長野のペンションの怖い話

 

先日、彼女と長野県白馬村に1泊2日でスノーボードに行った時のことです。

スノボを満喫した後、日が落ちると僕達は宿泊先のペンションに向かいました。

白馬岳の麓にあるペンションは、洋館風の二階建てで、ロビーには暖炉がありました。

部屋はツインルームで、全体的に手入れがしっかりされていて清潔な感じで、彼女も満足してくれました。

荷物を置いて一息ついていると、彼女がふいに「あれ?」と声をあげました。
彼女はカーテンを開けて窓の外を覗いていました。
「どうしたの?」と聞くと、彼女は窓ガラスを指差し、「これ見て」と言います。
彼女が指差した先を視線で追うと、窓ガラスの外にちょこんと小さな雪だるまが乗っていました。
拳の大きさくらいの雪を重ねただけの小さな雪だるまです。
誰かが作って置いたのかなと思いましたが、僕達が泊まる部屋は2階です。
ペンションのスタッフさんがサービスで作って飾ってくれたのかな、と2人で首を傾げました。

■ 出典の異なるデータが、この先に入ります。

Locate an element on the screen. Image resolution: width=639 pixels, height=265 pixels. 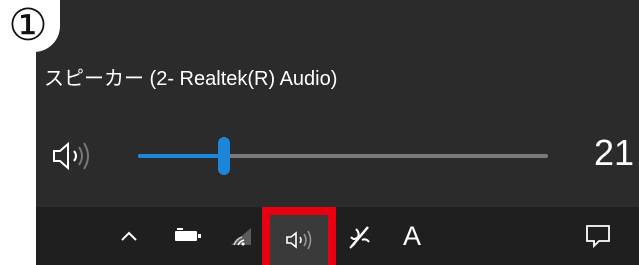
notification-icon is located at coordinates (598, 236).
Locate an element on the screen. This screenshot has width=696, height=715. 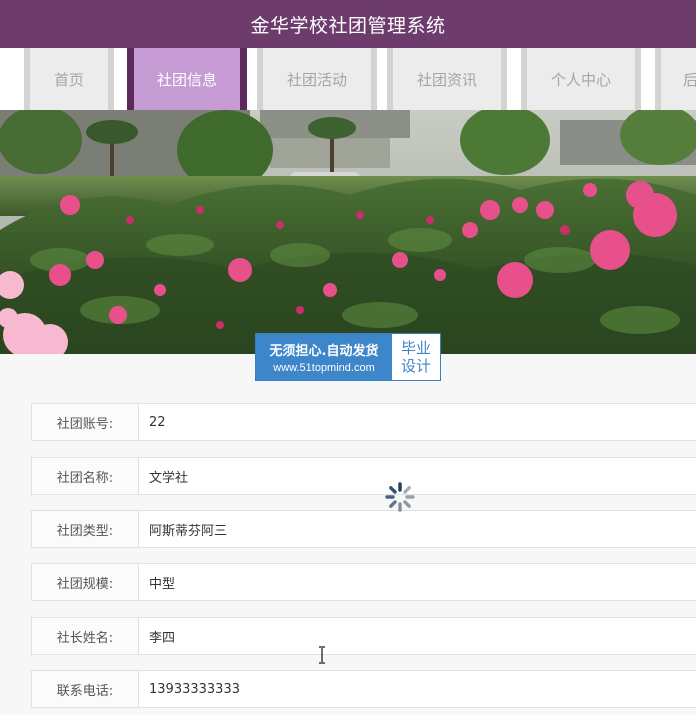
watermark-badge: 无须担心.自动发货 www.51topmind.com 毕业 设计 is located at coordinates (348, 357).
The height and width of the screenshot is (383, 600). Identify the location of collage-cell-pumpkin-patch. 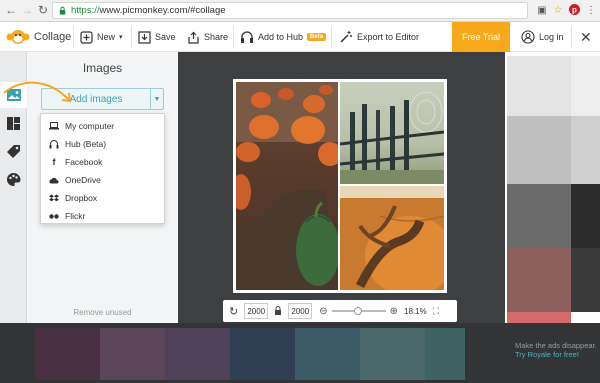
(287, 186).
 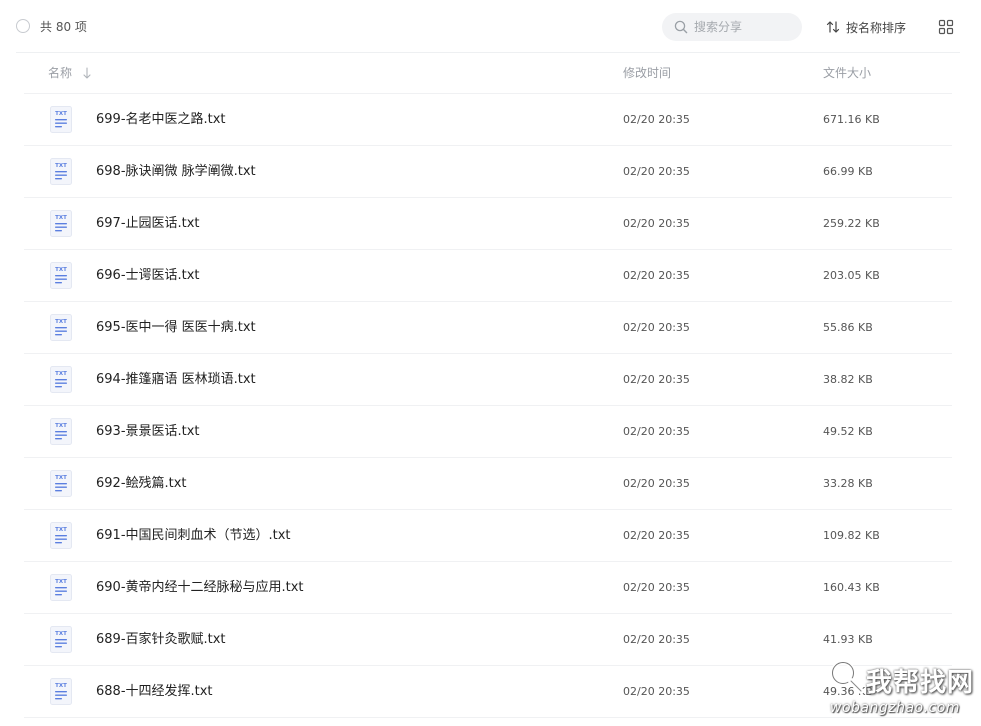 I want to click on watermark-url: wobangzhao.com, so click(x=895, y=708).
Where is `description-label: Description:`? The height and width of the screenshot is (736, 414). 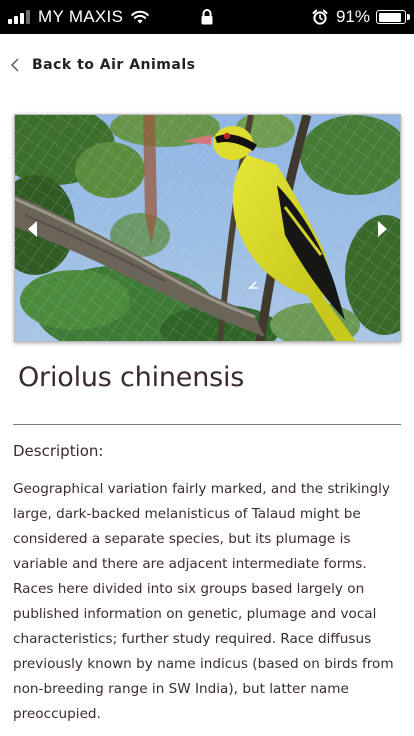
description-label: Description: is located at coordinates (58, 451).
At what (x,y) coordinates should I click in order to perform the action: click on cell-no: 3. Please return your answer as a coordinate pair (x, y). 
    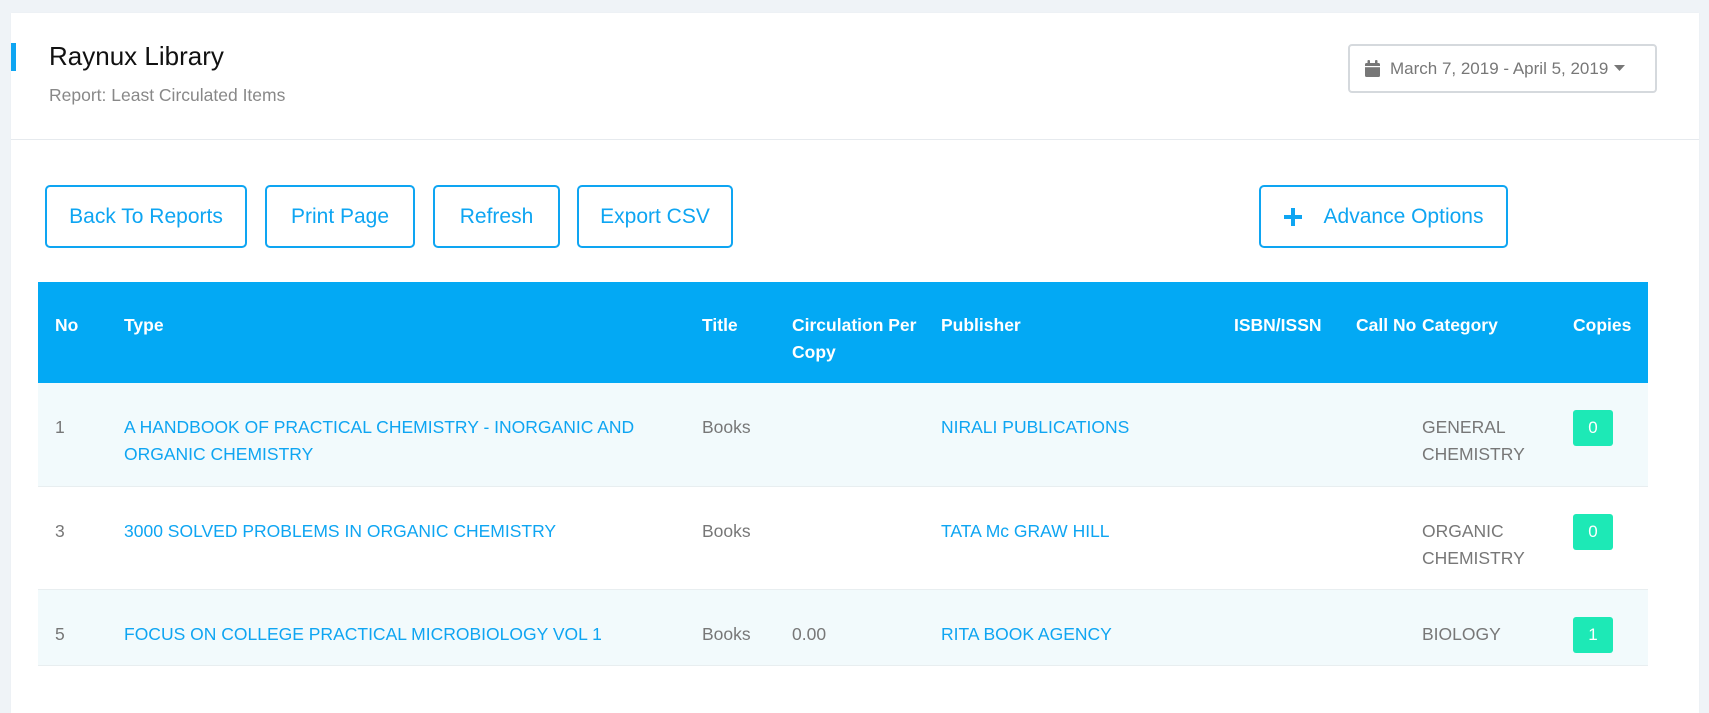
    Looking at the image, I should click on (81, 538).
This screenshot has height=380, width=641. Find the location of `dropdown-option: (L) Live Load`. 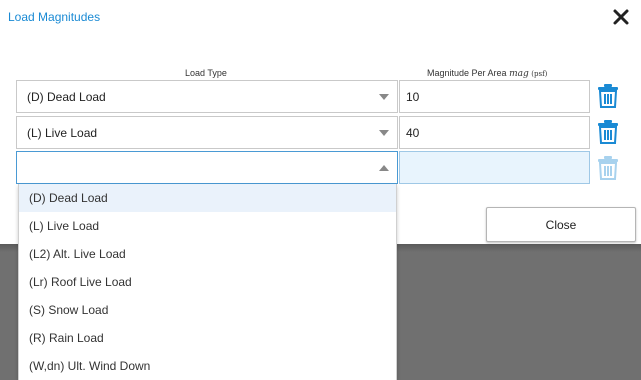

dropdown-option: (L) Live Load is located at coordinates (208, 226).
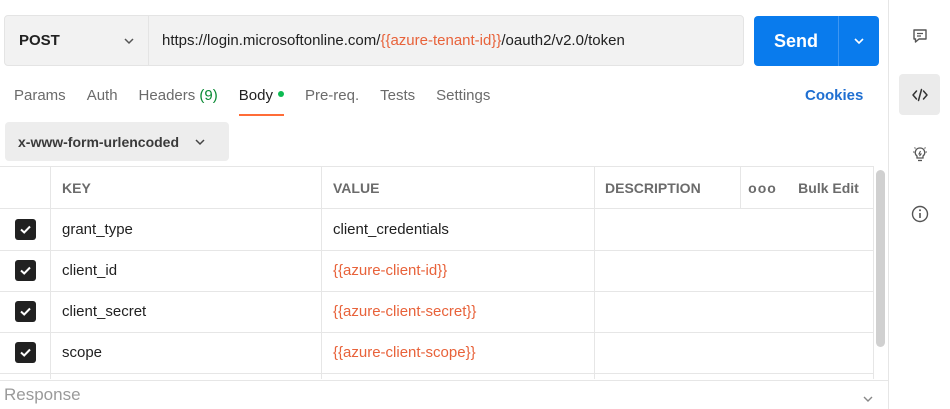 Image resolution: width=950 pixels, height=409 pixels. What do you see at coordinates (458, 270) in the screenshot?
I see `row-value: {{azure-client-id}}` at bounding box center [458, 270].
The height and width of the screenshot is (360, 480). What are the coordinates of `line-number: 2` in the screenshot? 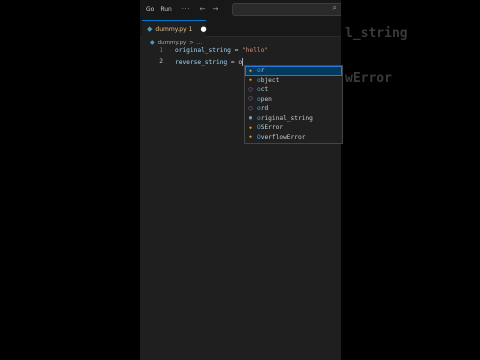 It's located at (161, 62).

夕食の時、スタッフさんに雪だるまについて尋ねてみましたが、スタッフさんは、ペンションでそういうサービスをしたりはしていないといいます。
掃除担当の人が作ったのかもしれませんねとその場ではそういう話に落ち着きました。

夕食後、部屋に戻ると不思議なことに雪だるまはなくなっていました。
「溶けてなくなっちゃったのかな?」
彼女はそう言いましたが、ほんの1時間たらずの夕食の間に一気に溶けたりするだろうかと僕は思いました。
なんだか嫌なモヤモヤ感を覚えましたが、せっかくきた旅行を台無しにしたくなくて僕は話題を変えました。

12時過ぎ。僕と彼女はそれぞれのベッドに入りました。部屋が寒いと彼女がいうので暖房の温度をかなり上げて僕は眠りにつきました。

部屋の温度を上げすぎたせいか、その夜は、なんだか寝つきが悪く、深夜何回も目が覚めました。
スノボの疲れのせいか、なんだか身体が重たくて仕方ありませんでした。
お腹の上に漬物石でも乗っているような感じでした。
まどろんでは目を覚ますを繰り返し、気づけば朝でした。

「大丈夫?」彼女が僕の顔をのぞきこんでいました。
「うなされてたよ」
そんな自覚がなかったので驚きました。
シーツをめくってベッドから降りようとして「うわっ」と思わず声が出ました。
ベッドのシーツがぐっちょり濡れてシミになっていたのです。
ちょうど足元からお腹のあたりにかけてまで。
濡れた場所をたどっていくと窓へと続いていました。
水濡れは窓から僕のお腹まで、何かが通った跡のように続いていました。
僕は彼女と顔を見合わせました。
彼女は引きつったような表情をしていました。
2人とも同じことを考えていました。
雪だるま・・・。
窓の外にあった雪だるまが、部屋の中に侵入してきて僕のベッドにあがりこんだ。
そんなイメージが浮かび背中を冷たい汗が流れました。

部屋を暖かくしていたから雪だるまは溶けてしまったけど、
もし暖房の温度を必要以上にあげていなかったら、何が起きていたのでしょうか。
想像すると怖くなりました。

ペンションを後にする時、
駐車場の車のボンネットに小さな雪だるまが置かれていました。
僕は、気味が悪くて、さっと手で払い雪だるまを崩すと、そそくさと車のエンジンをかけました。